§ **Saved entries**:
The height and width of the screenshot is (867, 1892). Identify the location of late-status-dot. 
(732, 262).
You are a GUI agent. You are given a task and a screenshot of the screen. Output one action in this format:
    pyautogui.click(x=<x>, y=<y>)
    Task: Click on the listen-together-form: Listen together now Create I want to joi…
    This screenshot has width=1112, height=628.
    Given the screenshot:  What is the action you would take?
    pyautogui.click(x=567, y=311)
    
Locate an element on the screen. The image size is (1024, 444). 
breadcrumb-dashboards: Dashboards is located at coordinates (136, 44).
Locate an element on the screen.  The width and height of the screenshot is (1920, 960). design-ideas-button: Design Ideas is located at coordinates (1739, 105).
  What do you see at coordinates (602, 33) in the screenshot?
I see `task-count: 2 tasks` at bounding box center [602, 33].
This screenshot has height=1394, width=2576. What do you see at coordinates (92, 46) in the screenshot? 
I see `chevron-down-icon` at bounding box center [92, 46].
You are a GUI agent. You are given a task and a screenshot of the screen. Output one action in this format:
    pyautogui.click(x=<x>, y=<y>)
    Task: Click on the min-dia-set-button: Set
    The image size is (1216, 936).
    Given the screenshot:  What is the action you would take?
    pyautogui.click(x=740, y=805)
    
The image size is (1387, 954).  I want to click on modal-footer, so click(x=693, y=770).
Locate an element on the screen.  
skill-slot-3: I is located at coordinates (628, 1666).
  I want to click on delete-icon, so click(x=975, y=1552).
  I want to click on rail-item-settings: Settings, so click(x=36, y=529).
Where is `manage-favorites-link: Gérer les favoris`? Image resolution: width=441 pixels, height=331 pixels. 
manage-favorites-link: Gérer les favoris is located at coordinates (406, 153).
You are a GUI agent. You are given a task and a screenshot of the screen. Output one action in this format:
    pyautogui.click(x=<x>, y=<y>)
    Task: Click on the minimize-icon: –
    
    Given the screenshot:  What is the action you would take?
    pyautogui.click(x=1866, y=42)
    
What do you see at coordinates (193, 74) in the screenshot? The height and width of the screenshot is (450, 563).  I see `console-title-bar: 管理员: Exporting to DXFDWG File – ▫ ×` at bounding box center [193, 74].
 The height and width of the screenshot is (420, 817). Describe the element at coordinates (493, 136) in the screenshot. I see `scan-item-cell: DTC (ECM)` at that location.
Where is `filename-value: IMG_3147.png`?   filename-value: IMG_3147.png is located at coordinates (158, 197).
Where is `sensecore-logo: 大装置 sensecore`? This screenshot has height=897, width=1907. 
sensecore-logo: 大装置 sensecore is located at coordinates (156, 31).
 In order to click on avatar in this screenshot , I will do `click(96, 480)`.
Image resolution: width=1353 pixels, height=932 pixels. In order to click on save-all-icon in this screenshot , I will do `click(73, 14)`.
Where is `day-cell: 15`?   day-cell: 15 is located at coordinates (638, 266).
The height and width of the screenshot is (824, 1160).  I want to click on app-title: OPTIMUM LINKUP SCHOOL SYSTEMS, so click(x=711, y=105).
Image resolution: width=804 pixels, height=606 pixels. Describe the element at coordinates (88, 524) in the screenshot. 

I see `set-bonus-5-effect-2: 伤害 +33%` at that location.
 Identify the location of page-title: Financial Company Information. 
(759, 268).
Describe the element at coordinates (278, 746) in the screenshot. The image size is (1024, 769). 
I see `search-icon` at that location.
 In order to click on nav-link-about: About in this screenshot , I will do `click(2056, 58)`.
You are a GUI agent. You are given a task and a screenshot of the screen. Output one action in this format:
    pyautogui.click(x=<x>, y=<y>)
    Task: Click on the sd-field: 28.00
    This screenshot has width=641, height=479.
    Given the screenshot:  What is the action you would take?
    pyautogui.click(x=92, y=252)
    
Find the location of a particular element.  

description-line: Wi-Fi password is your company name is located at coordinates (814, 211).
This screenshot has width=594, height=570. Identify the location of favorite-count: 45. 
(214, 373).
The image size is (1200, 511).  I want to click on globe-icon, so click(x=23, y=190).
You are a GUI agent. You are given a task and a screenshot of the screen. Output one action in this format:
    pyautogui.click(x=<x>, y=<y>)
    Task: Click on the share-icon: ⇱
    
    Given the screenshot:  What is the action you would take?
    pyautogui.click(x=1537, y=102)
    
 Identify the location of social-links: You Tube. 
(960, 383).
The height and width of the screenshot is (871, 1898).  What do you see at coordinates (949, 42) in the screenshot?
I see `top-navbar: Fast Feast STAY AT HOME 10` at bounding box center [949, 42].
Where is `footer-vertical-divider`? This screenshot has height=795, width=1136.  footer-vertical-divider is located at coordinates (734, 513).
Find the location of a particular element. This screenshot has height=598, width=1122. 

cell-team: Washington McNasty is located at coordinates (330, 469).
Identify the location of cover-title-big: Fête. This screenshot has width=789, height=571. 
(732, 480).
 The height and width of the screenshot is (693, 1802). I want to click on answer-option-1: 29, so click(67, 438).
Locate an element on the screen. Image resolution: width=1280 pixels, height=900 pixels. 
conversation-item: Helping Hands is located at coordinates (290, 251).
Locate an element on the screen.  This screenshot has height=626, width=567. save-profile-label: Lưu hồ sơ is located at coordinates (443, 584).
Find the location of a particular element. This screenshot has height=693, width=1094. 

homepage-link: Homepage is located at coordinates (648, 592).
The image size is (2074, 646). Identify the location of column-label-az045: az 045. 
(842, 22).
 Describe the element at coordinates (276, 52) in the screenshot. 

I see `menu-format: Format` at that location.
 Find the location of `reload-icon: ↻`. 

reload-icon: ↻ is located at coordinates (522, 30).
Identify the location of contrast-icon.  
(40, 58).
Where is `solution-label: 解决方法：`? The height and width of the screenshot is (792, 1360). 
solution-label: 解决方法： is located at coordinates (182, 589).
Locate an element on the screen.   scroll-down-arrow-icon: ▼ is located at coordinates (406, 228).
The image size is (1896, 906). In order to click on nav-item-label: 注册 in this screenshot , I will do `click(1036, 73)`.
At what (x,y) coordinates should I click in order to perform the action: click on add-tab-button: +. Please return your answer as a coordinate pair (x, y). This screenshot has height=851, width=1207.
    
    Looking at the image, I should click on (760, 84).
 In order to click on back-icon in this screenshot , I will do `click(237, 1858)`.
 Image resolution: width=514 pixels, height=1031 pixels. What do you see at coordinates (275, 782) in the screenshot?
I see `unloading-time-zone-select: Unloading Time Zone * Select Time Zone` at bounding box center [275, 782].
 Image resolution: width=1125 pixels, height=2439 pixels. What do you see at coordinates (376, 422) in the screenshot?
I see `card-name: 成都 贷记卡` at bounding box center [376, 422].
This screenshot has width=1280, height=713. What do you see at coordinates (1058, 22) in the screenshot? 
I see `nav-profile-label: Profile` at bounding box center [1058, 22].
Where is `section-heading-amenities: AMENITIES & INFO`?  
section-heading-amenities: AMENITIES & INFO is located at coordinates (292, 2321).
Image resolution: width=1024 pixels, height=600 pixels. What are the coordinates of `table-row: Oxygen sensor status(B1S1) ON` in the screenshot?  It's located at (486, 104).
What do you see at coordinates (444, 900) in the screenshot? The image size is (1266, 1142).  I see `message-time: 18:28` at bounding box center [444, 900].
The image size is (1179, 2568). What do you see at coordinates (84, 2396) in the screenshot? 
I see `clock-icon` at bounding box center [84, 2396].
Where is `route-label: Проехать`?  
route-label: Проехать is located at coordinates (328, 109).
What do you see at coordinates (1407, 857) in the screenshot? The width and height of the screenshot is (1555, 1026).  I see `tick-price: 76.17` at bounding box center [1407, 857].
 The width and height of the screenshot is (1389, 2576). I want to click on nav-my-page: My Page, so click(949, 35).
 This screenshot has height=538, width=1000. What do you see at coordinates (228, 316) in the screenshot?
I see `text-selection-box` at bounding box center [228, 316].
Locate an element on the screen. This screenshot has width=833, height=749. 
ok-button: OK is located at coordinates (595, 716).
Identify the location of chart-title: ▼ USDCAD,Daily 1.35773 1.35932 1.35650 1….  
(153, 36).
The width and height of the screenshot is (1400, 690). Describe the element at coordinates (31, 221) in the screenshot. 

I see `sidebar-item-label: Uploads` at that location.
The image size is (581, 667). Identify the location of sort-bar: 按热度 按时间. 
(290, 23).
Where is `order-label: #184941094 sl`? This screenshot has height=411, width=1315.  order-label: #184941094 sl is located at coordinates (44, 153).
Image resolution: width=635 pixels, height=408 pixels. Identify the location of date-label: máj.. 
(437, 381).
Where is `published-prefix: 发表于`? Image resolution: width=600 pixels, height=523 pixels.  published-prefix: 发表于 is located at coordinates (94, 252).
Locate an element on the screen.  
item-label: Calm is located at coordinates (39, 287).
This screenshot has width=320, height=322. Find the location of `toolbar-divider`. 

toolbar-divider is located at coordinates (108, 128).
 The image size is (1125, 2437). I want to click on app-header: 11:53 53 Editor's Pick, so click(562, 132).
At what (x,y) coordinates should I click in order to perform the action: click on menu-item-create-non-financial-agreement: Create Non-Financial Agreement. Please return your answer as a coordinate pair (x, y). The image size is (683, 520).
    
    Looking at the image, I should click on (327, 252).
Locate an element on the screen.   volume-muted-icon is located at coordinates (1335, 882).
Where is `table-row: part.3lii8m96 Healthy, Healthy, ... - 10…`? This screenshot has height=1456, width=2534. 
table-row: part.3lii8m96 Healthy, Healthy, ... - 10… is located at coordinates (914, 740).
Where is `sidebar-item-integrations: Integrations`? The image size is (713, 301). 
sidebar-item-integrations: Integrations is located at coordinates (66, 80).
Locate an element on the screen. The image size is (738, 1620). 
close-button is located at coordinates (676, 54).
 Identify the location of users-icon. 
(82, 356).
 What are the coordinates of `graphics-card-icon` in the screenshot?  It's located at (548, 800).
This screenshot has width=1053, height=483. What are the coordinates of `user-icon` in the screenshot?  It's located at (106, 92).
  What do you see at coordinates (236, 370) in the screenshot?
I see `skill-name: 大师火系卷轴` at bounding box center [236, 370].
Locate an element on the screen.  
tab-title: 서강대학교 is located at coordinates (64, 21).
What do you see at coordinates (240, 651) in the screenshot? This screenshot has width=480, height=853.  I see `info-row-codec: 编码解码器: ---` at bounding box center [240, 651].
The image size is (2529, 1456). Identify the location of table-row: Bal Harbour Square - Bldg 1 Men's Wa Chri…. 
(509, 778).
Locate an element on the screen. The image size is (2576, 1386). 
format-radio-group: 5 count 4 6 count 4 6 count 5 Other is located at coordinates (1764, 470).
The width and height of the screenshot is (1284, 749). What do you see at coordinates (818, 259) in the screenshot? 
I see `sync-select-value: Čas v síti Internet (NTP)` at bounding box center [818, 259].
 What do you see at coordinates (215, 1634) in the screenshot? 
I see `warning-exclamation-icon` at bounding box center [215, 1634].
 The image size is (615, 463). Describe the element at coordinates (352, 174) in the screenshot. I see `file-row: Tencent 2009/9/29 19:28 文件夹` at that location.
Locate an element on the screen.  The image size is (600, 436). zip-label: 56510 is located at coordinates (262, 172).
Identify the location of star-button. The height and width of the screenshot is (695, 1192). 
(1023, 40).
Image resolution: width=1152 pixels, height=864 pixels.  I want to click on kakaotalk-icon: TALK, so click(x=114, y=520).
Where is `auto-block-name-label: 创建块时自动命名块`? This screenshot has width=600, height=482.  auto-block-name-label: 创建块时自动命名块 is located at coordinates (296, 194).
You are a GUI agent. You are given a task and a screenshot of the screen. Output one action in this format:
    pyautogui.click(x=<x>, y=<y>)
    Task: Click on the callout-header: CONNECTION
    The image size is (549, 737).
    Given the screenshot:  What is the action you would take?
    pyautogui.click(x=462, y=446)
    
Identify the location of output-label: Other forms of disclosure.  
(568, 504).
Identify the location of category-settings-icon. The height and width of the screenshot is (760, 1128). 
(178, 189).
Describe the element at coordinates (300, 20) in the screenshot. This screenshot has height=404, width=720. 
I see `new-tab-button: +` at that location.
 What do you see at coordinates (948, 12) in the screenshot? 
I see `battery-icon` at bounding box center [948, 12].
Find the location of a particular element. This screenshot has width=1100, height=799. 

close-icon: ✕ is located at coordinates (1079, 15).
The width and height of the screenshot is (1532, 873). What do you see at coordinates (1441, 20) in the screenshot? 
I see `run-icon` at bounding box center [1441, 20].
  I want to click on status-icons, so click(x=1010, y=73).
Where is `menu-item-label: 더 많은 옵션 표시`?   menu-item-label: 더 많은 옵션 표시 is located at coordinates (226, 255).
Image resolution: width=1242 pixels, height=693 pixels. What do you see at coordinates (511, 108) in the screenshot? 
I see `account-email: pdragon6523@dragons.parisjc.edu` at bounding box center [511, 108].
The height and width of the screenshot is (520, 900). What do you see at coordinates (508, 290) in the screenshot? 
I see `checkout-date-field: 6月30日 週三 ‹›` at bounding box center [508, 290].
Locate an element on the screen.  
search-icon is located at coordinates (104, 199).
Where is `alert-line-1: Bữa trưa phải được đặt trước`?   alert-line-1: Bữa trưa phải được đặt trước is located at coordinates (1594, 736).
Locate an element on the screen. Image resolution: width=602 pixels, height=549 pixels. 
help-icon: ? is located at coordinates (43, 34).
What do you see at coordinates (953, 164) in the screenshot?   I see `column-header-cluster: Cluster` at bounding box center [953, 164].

§ **What you have to do**:
Copy the lines of the data above exactly as they appear, beginning with the line that contains "coordinates (262, 172)." and continuing through the line that contains "Image resolution: width=1152".

§ **Task result**:
Locate an element on the screen.  The image size is (600, 436). zip-label: 56510 is located at coordinates (262, 172).
Identify the location of star-button. The height and width of the screenshot is (695, 1192). 
(1023, 40).
Image resolution: width=1152 pixels, height=864 pixels.  I want to click on kakaotalk-icon: TALK, so click(x=114, y=520).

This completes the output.